Baseball players all do pretty much the same thing. They go to work. But doing that made Derek Jeter a star. He spent two decades doing one job at the same company, carrying the banner for a quiet incarnation of fame. He wasn’t a monk, but he didn’t get into enough trouble to keep the New York papers amused. I know the names of women he’s rumored to have dated, but not because he put the women on parade. He was the perfect star for the times, years when Giuliani and Bloomberg helped tame the city’s lunacy and luridness, what certain New Yorkers might call fun.
His masculine elegance was hard to copy. Some might have confused it with dullness. But Jeter’s cleanliness and simplicity harkened to an American classicism. His statements were terse and declarative. His default expression and demeanor were working-stiff plain. He miraculously maintained his privacy, and a mystique arose around him. We would never know Jeter — whether or not there was truly anything to know. He was descended from some fine-line amalgam of Gary Cooper and Harrison Ford: seriousness with a relatable degree of cool, of yoga. He was chill.
Neither as a player nor as a man did Jeter give reason to notice that he had great style. Other guys did flashy. He did basic: T-shirts, hoodies, dress shirts (tucked, untucked, somewhere in between), jeans, sweats. He’s worn some good suits (lately) and some atrocious ones. In every case, there was a looseness, an indifference to fashion, a sense of comfort, a guy-ness. Unlike a lot of athletes, reaping riches and renown never sent him on a search to find clothes that said, “Just got paid.”
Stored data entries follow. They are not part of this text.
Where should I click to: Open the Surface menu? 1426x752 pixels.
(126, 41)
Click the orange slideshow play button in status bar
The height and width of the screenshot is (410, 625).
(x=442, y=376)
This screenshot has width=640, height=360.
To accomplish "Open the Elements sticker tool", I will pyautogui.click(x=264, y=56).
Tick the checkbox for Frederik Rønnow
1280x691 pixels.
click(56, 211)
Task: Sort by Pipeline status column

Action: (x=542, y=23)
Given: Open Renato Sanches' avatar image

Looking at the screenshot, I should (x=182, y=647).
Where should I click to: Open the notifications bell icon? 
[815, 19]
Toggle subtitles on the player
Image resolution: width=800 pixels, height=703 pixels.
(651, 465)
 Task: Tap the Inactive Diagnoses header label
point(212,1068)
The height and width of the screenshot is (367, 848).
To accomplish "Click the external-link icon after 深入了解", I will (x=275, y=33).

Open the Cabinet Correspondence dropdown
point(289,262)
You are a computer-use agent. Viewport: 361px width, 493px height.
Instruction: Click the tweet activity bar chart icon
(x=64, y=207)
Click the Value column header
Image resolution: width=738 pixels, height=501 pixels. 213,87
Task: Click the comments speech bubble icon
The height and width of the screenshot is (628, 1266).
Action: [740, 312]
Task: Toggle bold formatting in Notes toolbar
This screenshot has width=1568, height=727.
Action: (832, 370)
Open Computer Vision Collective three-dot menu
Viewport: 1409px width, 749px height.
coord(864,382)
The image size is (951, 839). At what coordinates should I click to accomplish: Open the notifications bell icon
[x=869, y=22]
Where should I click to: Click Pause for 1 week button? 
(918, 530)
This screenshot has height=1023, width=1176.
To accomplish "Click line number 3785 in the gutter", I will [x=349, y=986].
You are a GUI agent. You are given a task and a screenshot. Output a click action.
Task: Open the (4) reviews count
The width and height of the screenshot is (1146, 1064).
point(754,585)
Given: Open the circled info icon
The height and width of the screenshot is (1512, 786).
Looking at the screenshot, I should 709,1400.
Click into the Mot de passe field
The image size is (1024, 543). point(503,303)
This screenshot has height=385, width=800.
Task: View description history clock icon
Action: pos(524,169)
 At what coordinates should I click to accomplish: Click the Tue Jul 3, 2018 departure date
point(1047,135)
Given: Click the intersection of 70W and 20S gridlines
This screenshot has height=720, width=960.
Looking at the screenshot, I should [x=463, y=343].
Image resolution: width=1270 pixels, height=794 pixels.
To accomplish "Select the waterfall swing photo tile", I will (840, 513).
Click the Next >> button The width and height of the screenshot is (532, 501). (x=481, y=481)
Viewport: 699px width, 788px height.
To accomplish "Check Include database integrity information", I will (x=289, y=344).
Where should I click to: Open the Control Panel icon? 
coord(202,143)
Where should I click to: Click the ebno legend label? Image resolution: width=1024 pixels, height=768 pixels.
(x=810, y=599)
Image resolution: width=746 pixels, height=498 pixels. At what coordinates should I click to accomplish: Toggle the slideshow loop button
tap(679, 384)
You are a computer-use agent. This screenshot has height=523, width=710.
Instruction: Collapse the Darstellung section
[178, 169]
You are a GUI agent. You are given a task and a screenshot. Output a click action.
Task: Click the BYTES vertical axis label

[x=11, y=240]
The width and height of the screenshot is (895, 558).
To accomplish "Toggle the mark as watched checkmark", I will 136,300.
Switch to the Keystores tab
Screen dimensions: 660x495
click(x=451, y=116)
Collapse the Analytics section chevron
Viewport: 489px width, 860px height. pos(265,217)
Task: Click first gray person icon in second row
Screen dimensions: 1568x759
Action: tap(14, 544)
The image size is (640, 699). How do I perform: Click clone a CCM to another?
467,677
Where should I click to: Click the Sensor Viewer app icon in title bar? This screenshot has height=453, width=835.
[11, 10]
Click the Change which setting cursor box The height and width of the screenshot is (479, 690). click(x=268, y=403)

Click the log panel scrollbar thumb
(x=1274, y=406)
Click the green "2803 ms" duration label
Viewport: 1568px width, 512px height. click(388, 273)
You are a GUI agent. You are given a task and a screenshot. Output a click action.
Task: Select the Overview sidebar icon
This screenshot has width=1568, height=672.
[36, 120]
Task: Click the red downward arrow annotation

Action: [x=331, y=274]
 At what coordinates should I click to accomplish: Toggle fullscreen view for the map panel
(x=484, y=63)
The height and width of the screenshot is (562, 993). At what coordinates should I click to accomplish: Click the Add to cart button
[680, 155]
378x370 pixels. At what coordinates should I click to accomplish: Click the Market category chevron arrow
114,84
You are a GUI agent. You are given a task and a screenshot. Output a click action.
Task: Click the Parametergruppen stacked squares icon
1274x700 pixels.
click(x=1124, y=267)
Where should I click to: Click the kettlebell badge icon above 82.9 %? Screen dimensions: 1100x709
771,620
With him, style trumped stylization. This is a player who never changed his swing. He has had two different haircuts his entire adult life. He never sincerely tried a playoff beard, and lord knows he had his chances. The New York Times recently estimated that Jeter took that same-old swing of his 342,000 times as a professional. I’d like to know the number of shaves.
Nowadays, swag is sports’ no. 1 most pursued attribute. It’s next to starriness but easier to cultivate, easier to put on. Elegance has always been a bonus in sports. There’s no proof that being elegant helps you win — yet some of the best winners are. A few seem born with it. Arthur Ashe and Michael Jordan had it almost from the start. Muhammad Ali seemed even to fight elegantly. Others ease into it: Roger Federer had a punkish quality when he was a teenager; Venus Williams sometimes lost her cool. Jeter’s version stood out. There have been other stoically graceful baseball players; you don’t need to look far from Jeter in the genealogy of American cool to find Joe DiMaggio. But for the most part, baseball features a lot of front-adjusting and spitting and waiting. In Jeter’s version, a man ran, slid, stretched, and got filthy, but he did so with dignity and a relaxed comportment.
There was effort shown in so many of Jeter’s plays, obviously. But that’s not what one noticed. One noticed how little obvious work there was in the effort, how little grit, how little hustle, how little swag. All of that was happening elsewhere. Really, the way he played differs little from how most baseball players operate: make the play, resume grazing. But Jeter gave you something to watch, that elusive-to-articulate star quality.
Maybe it was the twinkling eyes, the way they pushed the softness in his face past handsome toward pretty. But those eyes were set into such a sluggish demeanor that you had to rethink him. His eyes were pretty, but the rest was a little rugged, one part heavenly creature, two parts unmade bed. Alex Rodriguez was light-skinned with traffic-stopping eyes and an opaque personality, too. But he was purely pretty, and the prettiness made him seem too good to be true, perhaps even to him. It was convenient to want both friendship and enmity from these two. They were opposites as men, celebrities, and athletes — modesty versus bling.
Because Jeter never boasted, the Hall of Fame numbers seemed to sneak up on you. He became a star before social media and never took to being a social-media star. Faye Dunaway tweets; Derek Jeter does not. He’s not the only superstar in the league, but he might be the oldest-school, a 40-year-old whose kind of elegant masculinity has always made him seem even older. He has never appeared to care about keeping all eyes on him. He’s not an ingenue. He’s an adult, one of the few who, as a player in the last 20 years, has conveyed adultness. He was never macho, but he was a man.
It’s worth noting that Jeter emerged intact after the league’s assortment of performance-enhancement scandals. His apparent cleanliness and his being clear amplified the lying and cheating in his midst. They did not, however, turn him righteous. He didn’t gloat. He just continued to play, in his inimitable, head-down way.
This is a man who’s made no significant contribution to the sport’s fashion annals. Yet his style is unlikely to repeat itself in baseball or anywhere else. He was the best thing he ever wore.